■ **TASK BRIEF**
Which of the lines below contain the string "Identify"? Copy each one.

Stored records
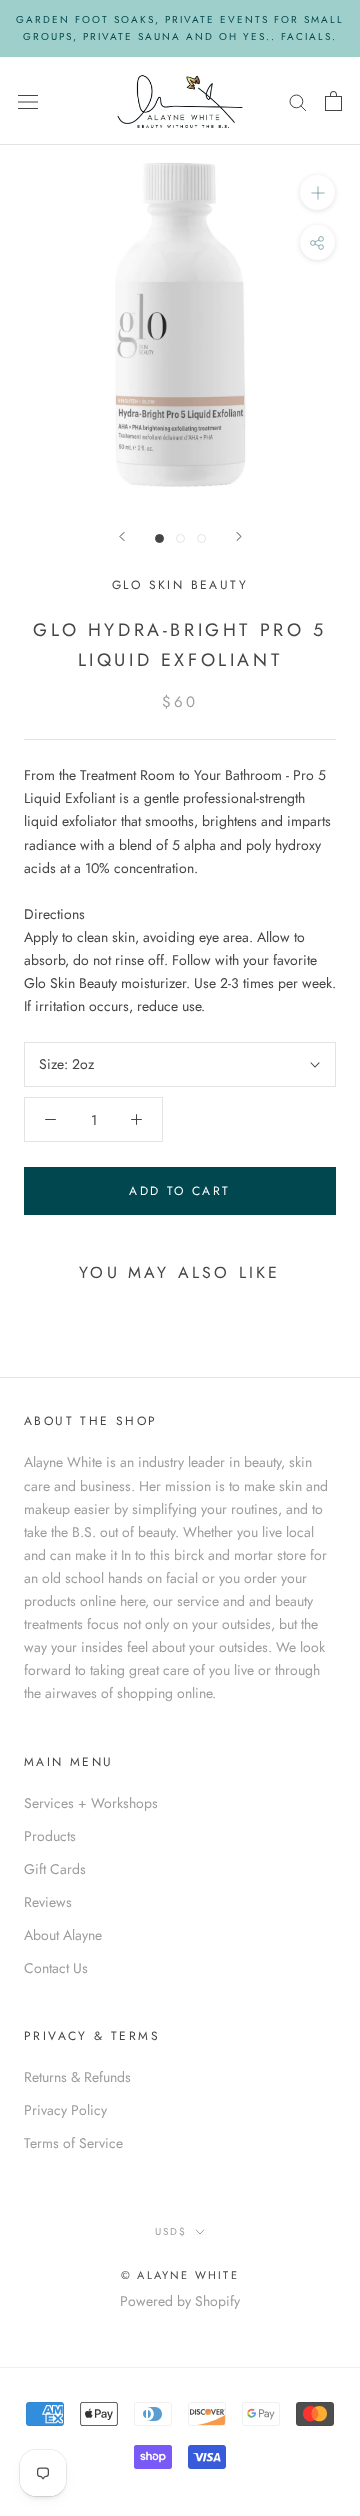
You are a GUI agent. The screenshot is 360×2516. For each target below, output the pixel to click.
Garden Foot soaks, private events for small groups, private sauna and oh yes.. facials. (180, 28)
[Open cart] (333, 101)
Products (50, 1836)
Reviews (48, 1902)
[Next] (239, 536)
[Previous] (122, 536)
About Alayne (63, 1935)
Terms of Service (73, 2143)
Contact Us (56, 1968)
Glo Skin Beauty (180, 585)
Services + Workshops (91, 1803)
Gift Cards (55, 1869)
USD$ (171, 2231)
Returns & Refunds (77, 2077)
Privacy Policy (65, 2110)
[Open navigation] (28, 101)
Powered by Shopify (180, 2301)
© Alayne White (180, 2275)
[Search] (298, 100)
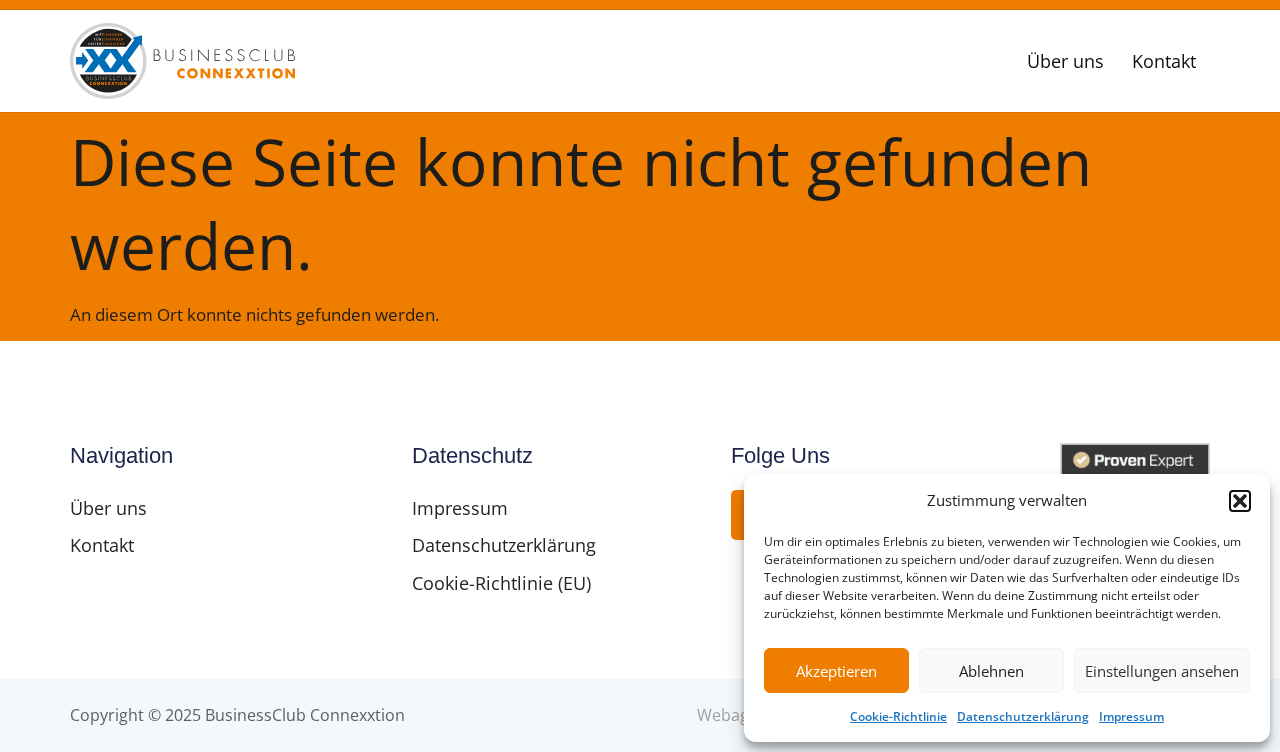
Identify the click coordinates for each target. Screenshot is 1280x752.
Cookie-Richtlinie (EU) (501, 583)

...

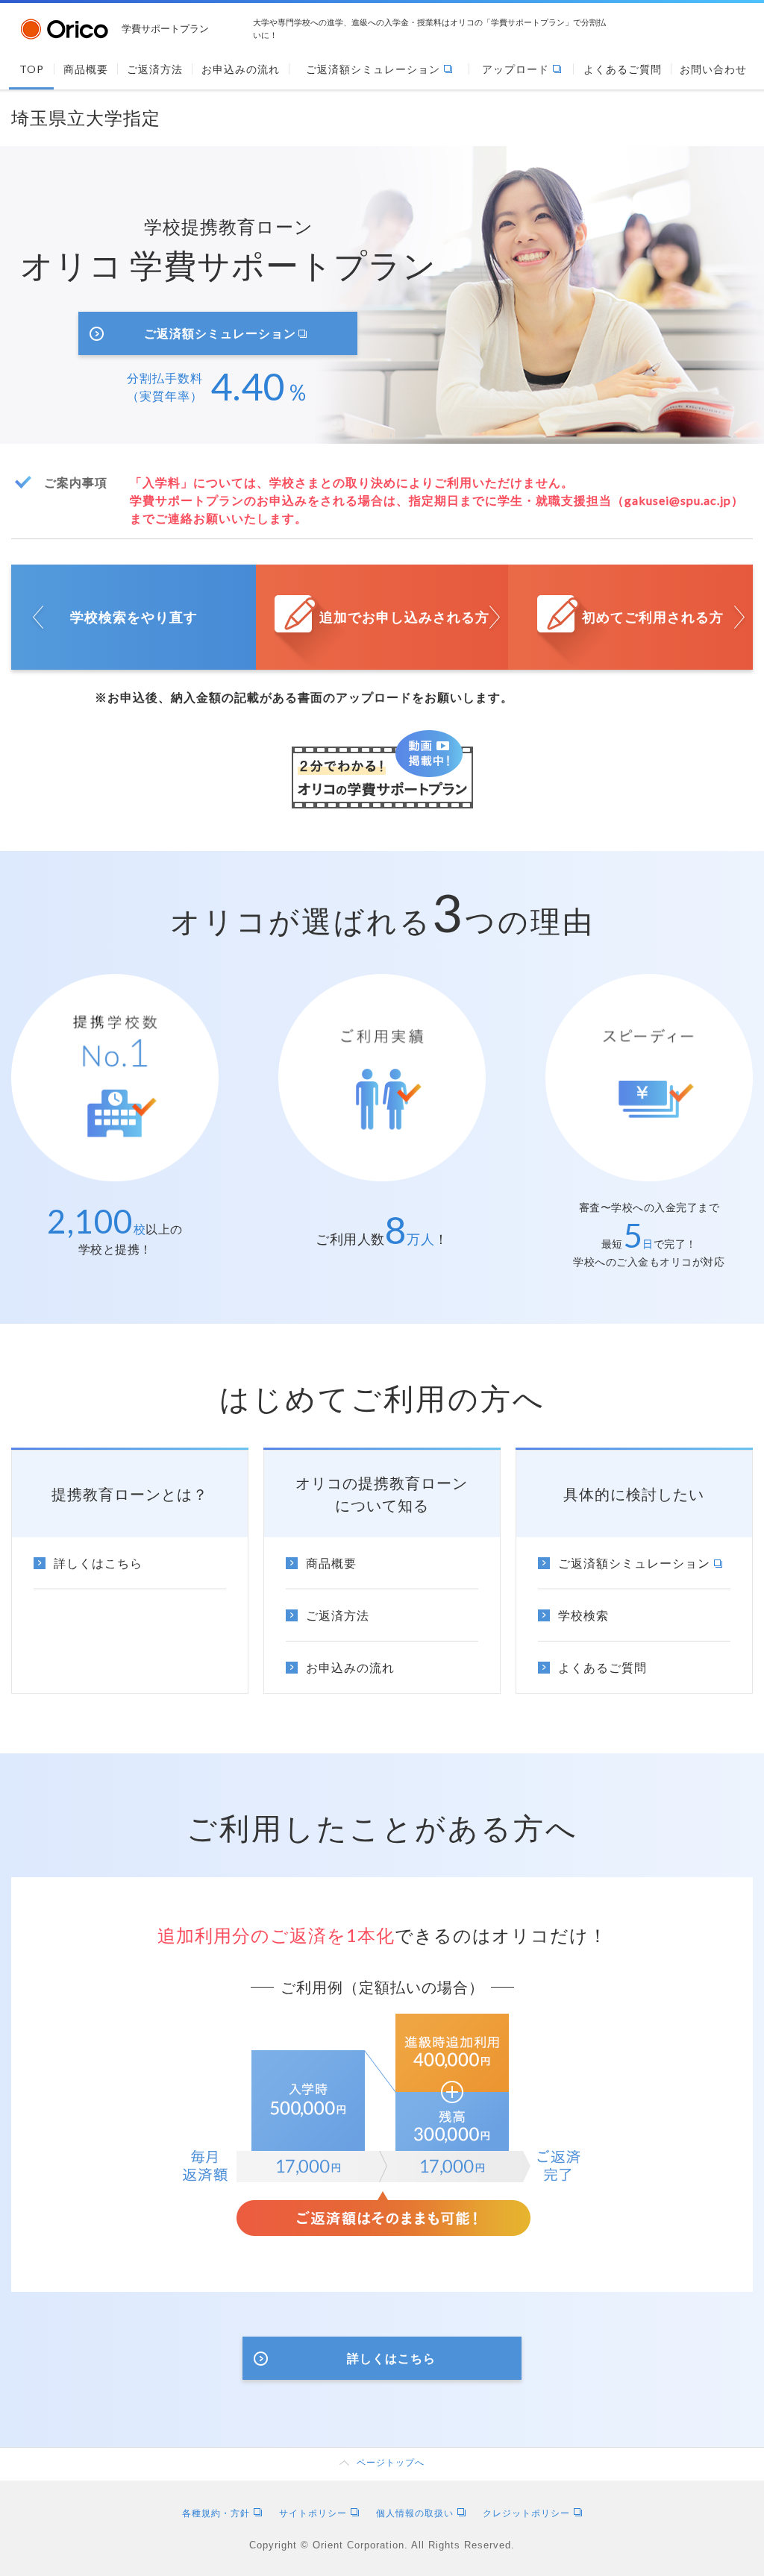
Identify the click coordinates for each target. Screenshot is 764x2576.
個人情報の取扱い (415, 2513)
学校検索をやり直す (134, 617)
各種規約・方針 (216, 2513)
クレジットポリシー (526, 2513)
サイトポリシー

■ **RESPONSE TO THE TASK**
Identify the click coordinates for each target. Screenshot is 1280x752.
Identify the click coordinates for each target. Screenshot is 764x2576.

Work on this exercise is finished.